▶ _POKAZANY FRAGMENT_
════

Co czyni rozum, aby się stwierdzić, aby się wyrazić jako kategoryja oznaczona? To jest sprawą rozumu samego i jego apologistów.
Skoro raz rozum postawi się jako teza, ta teza, ta myśl przeciwstawia się sobie samej, zdwaja się w dwie myśli sprzeczne, w twierdzenie i przeczenie, w tak i nie. Walka tych dwóch przeciwnych żywiołów, zawartych w antytezie, tworzy ruch dialektyczny. Tak staje się nie, nie staje się tak, tak staje się jednocześnie tak i nie, nie staje się jednocześnie nie i tak, przeciwieństwa się równoważą, neutralizują, znoszą się. Zlanie tych dwóch sprzecznych myśli tworzy myśl nową — syntezę. Ta nowa myśl zdwaja się jeszcze w dwie myśli sprzeczne, które zlewają się znów w nowa syntezę. Rezultatem tej pracy jest grupa myśli. Ta grupa myśli przechodzi taki sam ruch dialektyczny, jak prosta kategoryja i ma jako antytezę grupę sprzeczną sobie. Z tych dwóch grup myśli rodzi się nowa grupa myśli, która jest ich syntezą.

════

▶ _DOSTARCZONE MATERIAŁY_
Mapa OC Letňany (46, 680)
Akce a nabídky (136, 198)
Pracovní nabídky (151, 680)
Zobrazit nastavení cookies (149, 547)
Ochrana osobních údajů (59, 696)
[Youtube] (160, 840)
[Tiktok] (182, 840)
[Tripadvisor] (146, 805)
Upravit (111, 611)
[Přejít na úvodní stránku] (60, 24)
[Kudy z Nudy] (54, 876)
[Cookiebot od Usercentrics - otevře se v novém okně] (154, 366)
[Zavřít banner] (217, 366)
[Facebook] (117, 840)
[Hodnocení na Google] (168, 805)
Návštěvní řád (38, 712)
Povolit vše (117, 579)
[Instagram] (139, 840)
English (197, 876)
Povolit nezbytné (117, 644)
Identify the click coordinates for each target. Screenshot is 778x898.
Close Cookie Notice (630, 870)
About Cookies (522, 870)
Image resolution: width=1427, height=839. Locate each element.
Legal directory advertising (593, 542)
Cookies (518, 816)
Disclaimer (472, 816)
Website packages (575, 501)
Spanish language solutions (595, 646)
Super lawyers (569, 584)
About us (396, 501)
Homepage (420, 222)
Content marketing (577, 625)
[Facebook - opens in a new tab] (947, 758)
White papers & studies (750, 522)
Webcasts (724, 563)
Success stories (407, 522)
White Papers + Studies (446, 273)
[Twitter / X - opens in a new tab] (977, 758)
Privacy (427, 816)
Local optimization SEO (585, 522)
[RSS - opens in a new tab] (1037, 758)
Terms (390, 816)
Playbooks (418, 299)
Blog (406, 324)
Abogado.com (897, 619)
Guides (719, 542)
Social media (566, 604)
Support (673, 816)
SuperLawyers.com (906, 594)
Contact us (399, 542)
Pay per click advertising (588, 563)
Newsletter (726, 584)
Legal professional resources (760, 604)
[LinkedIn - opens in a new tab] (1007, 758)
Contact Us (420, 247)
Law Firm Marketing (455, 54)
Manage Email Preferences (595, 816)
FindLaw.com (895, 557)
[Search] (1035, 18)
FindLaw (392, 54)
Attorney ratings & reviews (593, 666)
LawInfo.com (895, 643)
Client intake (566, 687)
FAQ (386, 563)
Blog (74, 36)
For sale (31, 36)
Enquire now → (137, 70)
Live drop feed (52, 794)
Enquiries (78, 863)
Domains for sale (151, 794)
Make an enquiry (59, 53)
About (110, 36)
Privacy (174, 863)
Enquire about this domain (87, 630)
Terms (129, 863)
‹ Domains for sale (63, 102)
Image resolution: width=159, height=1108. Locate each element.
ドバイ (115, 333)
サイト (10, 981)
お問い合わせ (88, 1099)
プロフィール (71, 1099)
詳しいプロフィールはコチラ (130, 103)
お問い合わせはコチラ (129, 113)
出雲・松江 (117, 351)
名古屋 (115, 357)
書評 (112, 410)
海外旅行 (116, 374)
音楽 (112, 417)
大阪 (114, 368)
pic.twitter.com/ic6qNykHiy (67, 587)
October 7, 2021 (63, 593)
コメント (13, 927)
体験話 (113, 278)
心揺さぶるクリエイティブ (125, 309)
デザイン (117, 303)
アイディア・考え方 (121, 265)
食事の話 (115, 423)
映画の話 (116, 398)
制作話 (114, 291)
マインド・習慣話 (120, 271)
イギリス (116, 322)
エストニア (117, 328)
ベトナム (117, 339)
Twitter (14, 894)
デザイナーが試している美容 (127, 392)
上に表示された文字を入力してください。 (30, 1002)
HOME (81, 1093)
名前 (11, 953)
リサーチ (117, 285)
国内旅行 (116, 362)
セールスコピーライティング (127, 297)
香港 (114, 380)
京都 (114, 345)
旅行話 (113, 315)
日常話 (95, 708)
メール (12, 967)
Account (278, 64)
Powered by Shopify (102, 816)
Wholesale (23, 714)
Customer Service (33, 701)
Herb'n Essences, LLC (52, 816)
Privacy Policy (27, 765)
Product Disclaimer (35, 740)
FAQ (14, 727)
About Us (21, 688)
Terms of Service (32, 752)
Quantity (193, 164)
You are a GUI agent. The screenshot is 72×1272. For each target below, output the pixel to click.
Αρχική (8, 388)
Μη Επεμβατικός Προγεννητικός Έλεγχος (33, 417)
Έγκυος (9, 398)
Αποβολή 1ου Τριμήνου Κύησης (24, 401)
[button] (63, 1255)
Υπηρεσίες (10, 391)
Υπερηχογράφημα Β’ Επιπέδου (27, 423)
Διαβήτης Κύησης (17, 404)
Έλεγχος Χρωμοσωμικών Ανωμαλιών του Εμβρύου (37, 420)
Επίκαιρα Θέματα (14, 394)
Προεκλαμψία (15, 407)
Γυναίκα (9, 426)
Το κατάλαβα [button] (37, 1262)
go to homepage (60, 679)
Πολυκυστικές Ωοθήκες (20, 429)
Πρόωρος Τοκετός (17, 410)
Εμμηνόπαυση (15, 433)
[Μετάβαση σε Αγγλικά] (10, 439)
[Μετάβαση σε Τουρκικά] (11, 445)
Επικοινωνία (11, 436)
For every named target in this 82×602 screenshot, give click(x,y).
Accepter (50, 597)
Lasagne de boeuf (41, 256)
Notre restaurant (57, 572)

════

▶ _ZADANIA_
1) Przytocz ponownie, słowo w słowo, urywek fragmentu o dialektyce rozumu od słów „Skoro raz rozum” aż do słów „jest ich syntezą.” włącznie.
2) Ułóż w numerowaną listę wiersze rekordów od wiersza zawierającego „FindLaw.com (895, 557)” aż do wiersza zawierającego „香港 (114, 380)” włącznie, pomijając puste wiersze.
Fragment o dialektyce rozumu i rekordy to dwa odrębne, niezwiązane ze sobą materiały.

▶ _ODPOWIEDZI DO ZADAŃ_
1)
Skoro raz rozum postawi się jako teza, ta teza, ta myśl przeciwstawia się sobie samej, zdwaja się w dwie myśli sprzeczne, w twierdzenie i przeczenie, w tak i nie. Walka tych dwóch przeciwnych żywiołów, zawartych w antytezie, tworzy ruch dialektyczny. Tak staje się nie, nie staje się tak, tak staje się jednocześnie tak i nie, nie staje się jednocześnie nie i tak, przeciwieństwa się równoważą, neutralizują, znoszą się. Zlanie tych dwóch sprzecznych myśli tworzy myśl nową — syntezę. Ta nowa myśl zdwaja się jeszcze w dwie myśli sprzeczne, które zlewają się znów w nowa syntezę. Rezultatem tej pracy jest grupa myśli. Ta grupa myśli przechodzi taki sam ruch dialektyczny, jak prosta kategoryja i ma jako antytezę grupę sprzeczną sobie. Z tych dwóch grup myśli rodzi się nowa grupa myśli, która jest ich syntezą.

2)
1. FindLaw.com (895, 557)
2. [Search] (1035, 18)
3. FindLaw (392, 54)
4. Attorney ratings & reviews (593, 666)
5. LawInfo.com (895, 643)
6. Client intake (566, 687)
7. FAQ (386, 563)
8. Blog (74, 36)
9. For sale (31, 36)
10. Enquire now → (137, 70)
11. Live drop feed (52, 794)
12. Enquiries (78, 863)
13. Domains for sale (151, 794)
14. Make an enquiry (59, 53)
15. About (110, 36)
16. Privacy (174, 863)
17. Enquire about this domain (87, 630)
18. Terms (129, 863)
19. ‹ Domains for sale (63, 102)
20. Image resolution: width=159, height=1108. Locate each element.
21. ドバイ (115, 333)
22. サイト (10, 981)
23. お問い合わせ (88, 1099)
24. プロフィール (71, 1099)
25. 詳しいプロフィールはコチラ (130, 103)
26. お問い合わせはコチラ (129, 113)
27. 出雲・松江 (117, 351)
28. 名古屋 (115, 357)
29. 書評 (112, 410)
30. 海外旅行 (116, 374)
31. 音楽 (112, 417)
32. 大阪 (114, 368)
33. pic.twitter.com/ic6qNykHiy (67, 587)
34. October 7, 2021 (63, 593)
35. コメント (13, 927)
36. 体験話 (113, 278)
37. 心揺さぶるクリエイティブ (125, 309)
38. デザイン (117, 303)
39. アイディア・考え方 (121, 265)
40. 食事の話 (115, 423)
41. 映画の話 (116, 398)
42. 制作話 (114, 291)
43. マインド・習慣話 (120, 271)
44. イギリス (116, 322)
45. エストニア (117, 328)
46. ベトナム (117, 339)
47. Twitter (14, 894)
48. デザイナーが試している美容 (127, 392)
49. 上に表示された文字を入力してください。 (30, 1002)
50. HOME (81, 1093)
51. 名前 (11, 953)
52. リサーチ (117, 285)
53. 国内旅行 (116, 362)
54. セールスコピーライティング (127, 297)
55. 香港 (114, 380)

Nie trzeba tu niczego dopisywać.